Alcune chiare scelte compositive amplificano tale accessibilità. L’inclusione sia di un calcio definito e regolare, sia del flusso ricorrente di voci robotiche, serve a collocare gli altri elementi meno contenuti in una struttura musicale più logica – qualcosa che, sebbene incredibilmente ben eseguito, potrebbe turbare gli amanti del lavoro di installazione più astratto di Ryoji. Registrato e composto in un periodo di circa trentatré anni, il dischetto esiste come un melting pot frammentario dei vari approcci e interessi sonori che il nostro ha esplorato nel corso della propria carriera. Anche se i glitch a rotta di collo, il rumore granulare e i bassi che schiacciano gli altoparlanti del suo lavoro precedente fanno tutti la loro comparsa, “Ultratronics” si rivela presto essere una ‘bestia’ completamente diversa.
Meno glaciale e meno caotico del previsto, lo sforzo sorprende non per il suo potenziale ritmico spesso impegnativo, ma per la sua aderenza a ben noti tropi.
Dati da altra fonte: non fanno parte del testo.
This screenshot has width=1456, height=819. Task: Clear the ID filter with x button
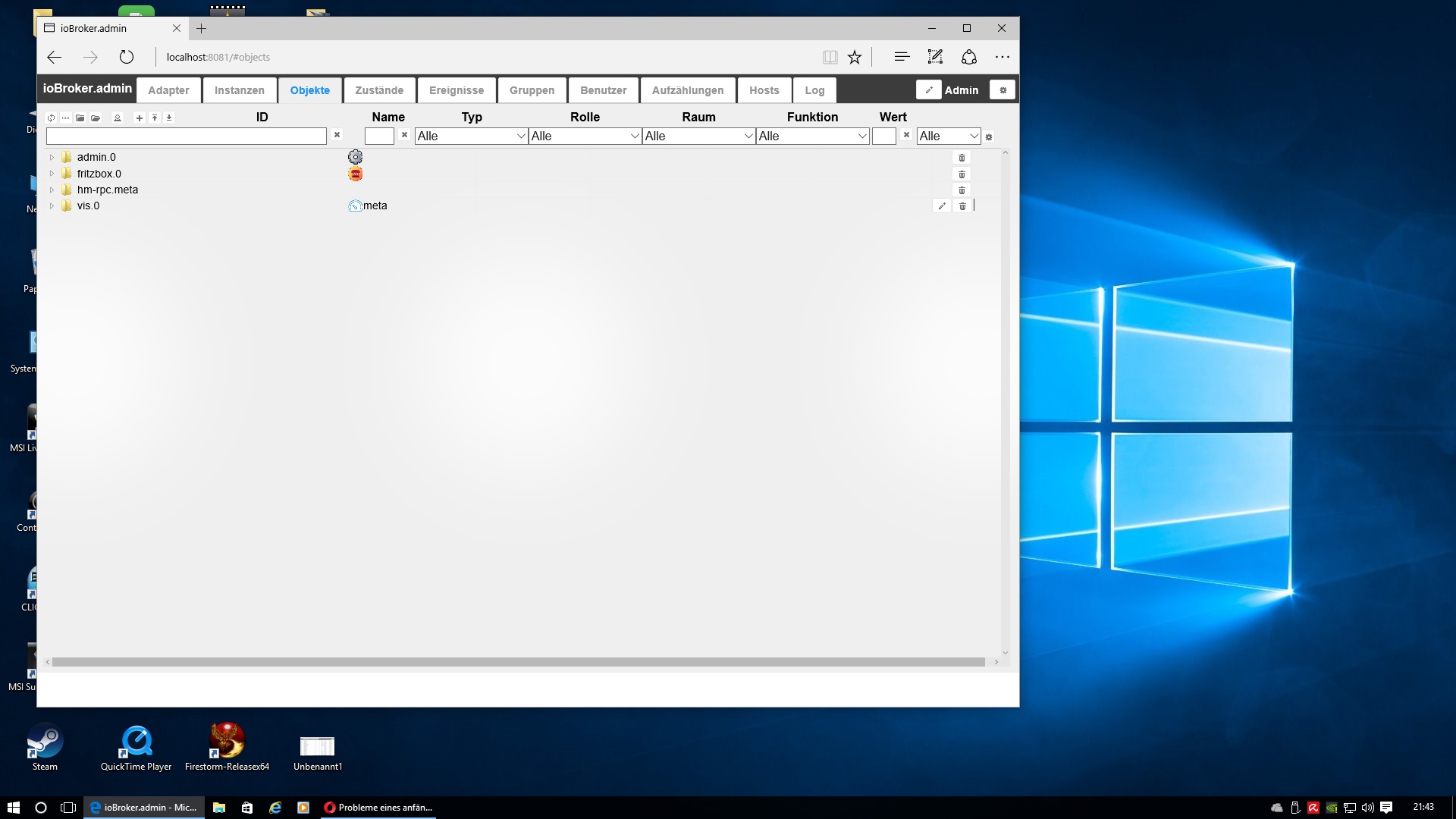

Tracce come “Ultratronics 07” offrono una visione meravigliosamente aggressiva della musica industriale, piena di un bagliore quasi nostalgico: se qualcuno mi dicesse che si tratta di un nuovo side project di Justin Broderick, potrei facilmente convincermi. E mentre l’intensa astrazione del proprio lavoro di installazione è ancora presente, l’inclusione di pezzi più diretti e piuttosto sensati, guidati dal ritmo, è una sorprendente svolta a sinistra oppure un po’ una delusione.
Nonostante corteggi una normalità inaspettata, questo è comunque un manufatto prodotto in modo superbo. I bordi industriali della raccolta sono così schietti come il genere richiede e le sue ‘sonificazioni’ astratte più impegnative che mai. Inoltre, muoversi tra queste due forme di intensità è un’esperienza profondamente gratificante: un momento l’ascoltatore viene preso a pugni da ritmi distorti e schiacciati, e il momento successivo la loro perseveranza viene messa alla prova da diversi minuti di droni fluttuanti e perforanti che operano al tipo di frequenze che fanno impazzire i cani.
Non adatto ai deboli di cuore, “Ultratronics” è un’affascinante panoramica della pratica di Ikeda, un set che riesce a fare molto con un kit di strumenti molto scarno. Sospetto che alcuni possano mettere in dubbio gli stati d’animo potenzialmente incongrui che combattono all’interno, ma Ryoji lega insieme con successo due decenni di idee attraverso il prisma del suo approccio compositivo singolare e inesorabile!!!